Scott and I have been re watching episodes of Star Trek: The Next Generation, one of my all time favorite series. I grew up on this show and sitting through a few episodes is a very comforting way to unwind for me.

In one of the latest episodes, Guinan, played by Whoopi Goldberg. dispatched a snippet of her brilliant bartender wisdom to Geordie who was sulking about a relationship that wasn't goingthe way he wanted. "She did the worst thing a one human being can do to another; she didn't live up to your expectations."

And Geordie being Georgie, sat back and you could almost see the wheels start turning. If there was a little thought bubble over his head it would have read oops, my bad. It's not her, it's me. Oh to be those well adjusted self-actualized people of the UFP.
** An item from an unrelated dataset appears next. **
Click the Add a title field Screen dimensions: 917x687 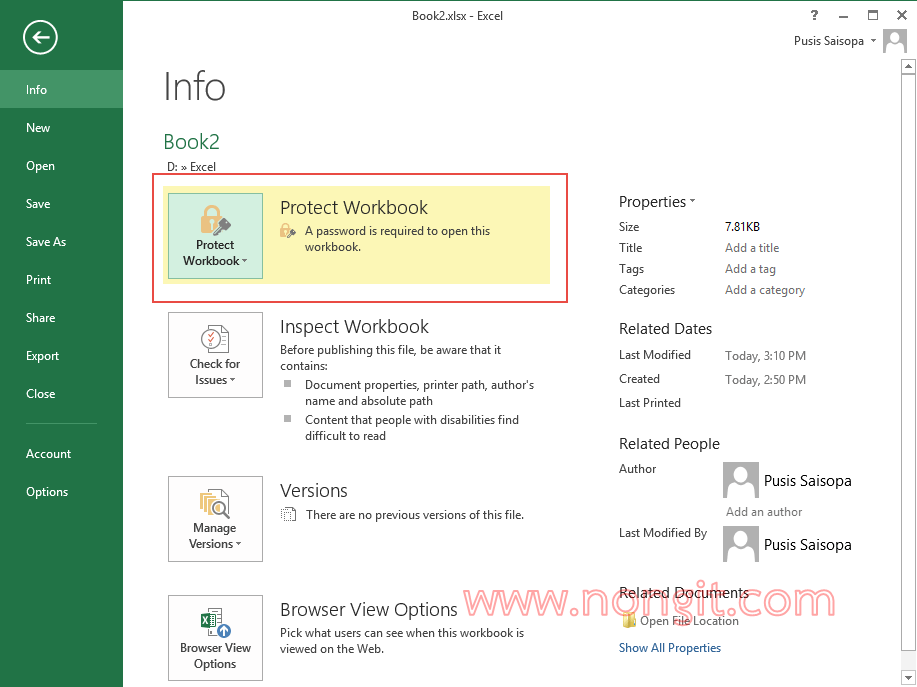[751, 248]
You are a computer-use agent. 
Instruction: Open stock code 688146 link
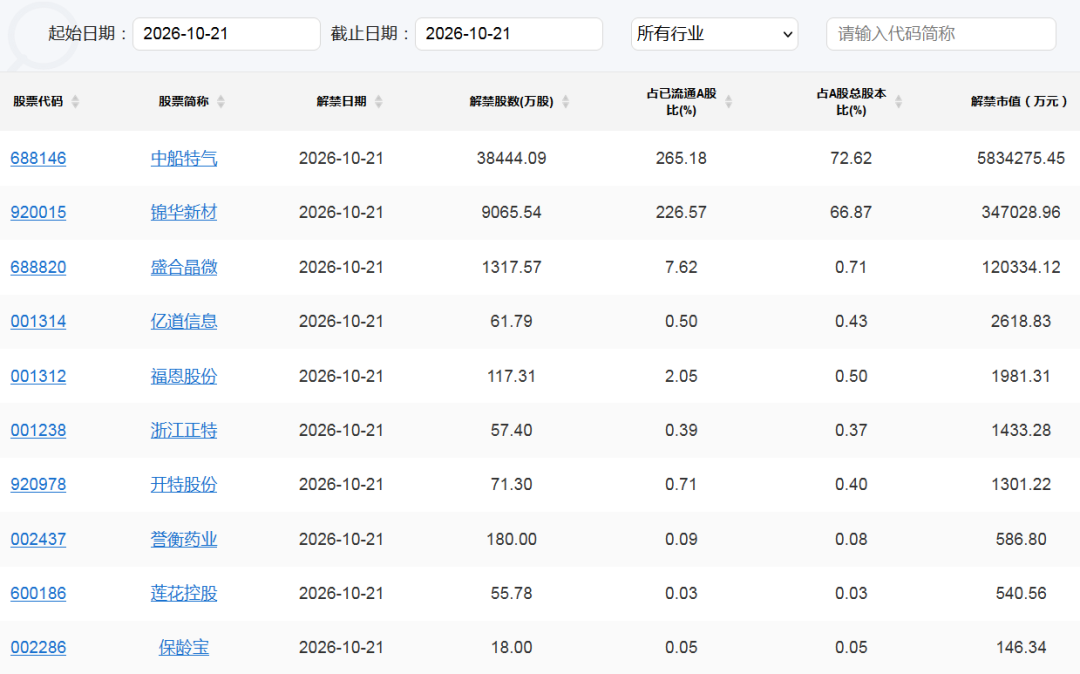click(x=39, y=158)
I've been thinking about this quiet a bit lately, especially how it relates to books, writers and readers. As a reader, I know what it's like to pick up a book, look forward to a terrific story by an author I love and be severely disappointed with the outcome. The book just didn't "do it," for me, there was no sizzle of connection. But is that the writer's fault? It obviously worked for her, and probably others as well, an editor, a literary agent, critique partners and all the reviews that gave the book great ratings. Just not me.

As a writer, I'm supposed to give romance and mystery and science fiction readers what they want. In order to be a successful writer I have to give an editor, an agent a host of reviewers what they want. And if I don't deliver, what happens? Some people are disappointed. But is it my bad? I don't think so, I wrote the best book I could. The readers are free to voice what did or didn't work for him or her and I will take it under advisement but there is just no way I can please all the people all the time. That's not my job.
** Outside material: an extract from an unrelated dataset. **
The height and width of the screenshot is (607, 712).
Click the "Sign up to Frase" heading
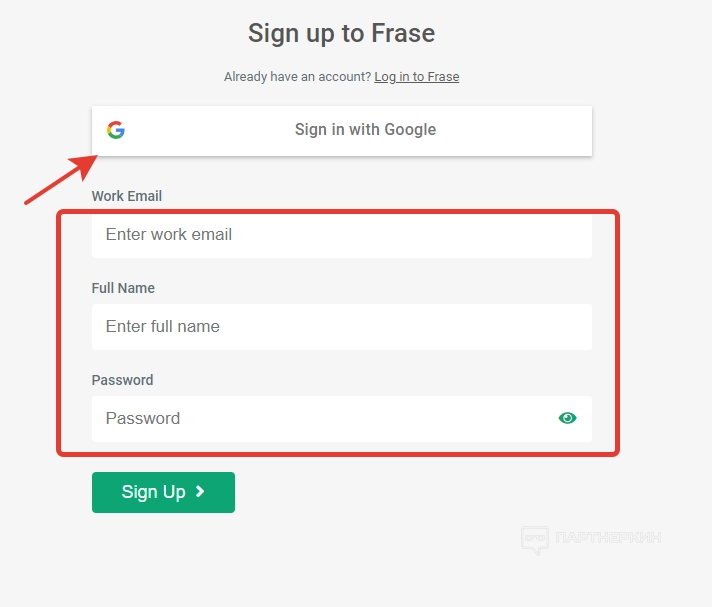341,33
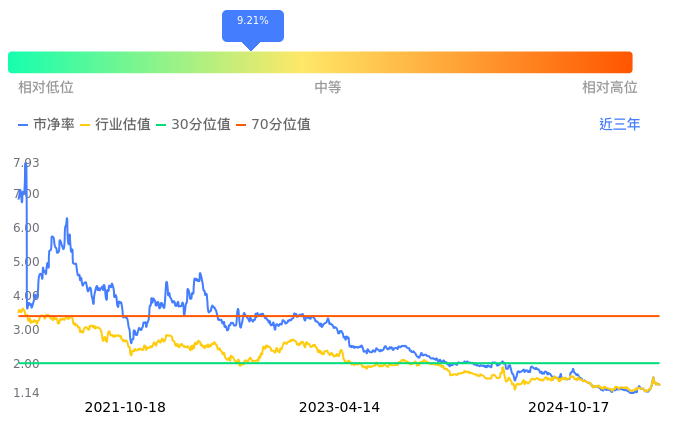
Task: Click the blue line marker beside 市净率
Action: click(24, 125)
The arena of disappointed expectations is expanding. Mary Gramlich, the reading reviewer, has received some serious flack on Amazon.com lately because her reviews do not live up to someone else's expectations. Mary refuses to write negative reviews, ie review books she would give less than a four or five star rating. Some people claim it is her obligation as a reviewer to write reviews on books she didn't enjoy. Why? She isn't under any obligation to do this. No one is paying her to review what they want reviewed. She receives free ARC (advanced reader copies) of books and then donates them to SOS Aloha, a non profit that enables romance readers to support military families. That's the gig she signed on for, nothing else.

If you don't like her reviews, no one is forcing you to read them. If you don't like the book I wrote, feel free to leave a critical review. I'm a big girl, I can take it. But forcing your expectations on someone else is childish and unrealistic. And the only one who will truly be disappointed at the end of the day is you.


  1. Further, it's censorship to put your expectations on what another person can say, or how they say it. And being a lover of books, art, and all creative expression, I'd think those in this industry would be all about freedom of expression. No matter if you like what she has to say or not.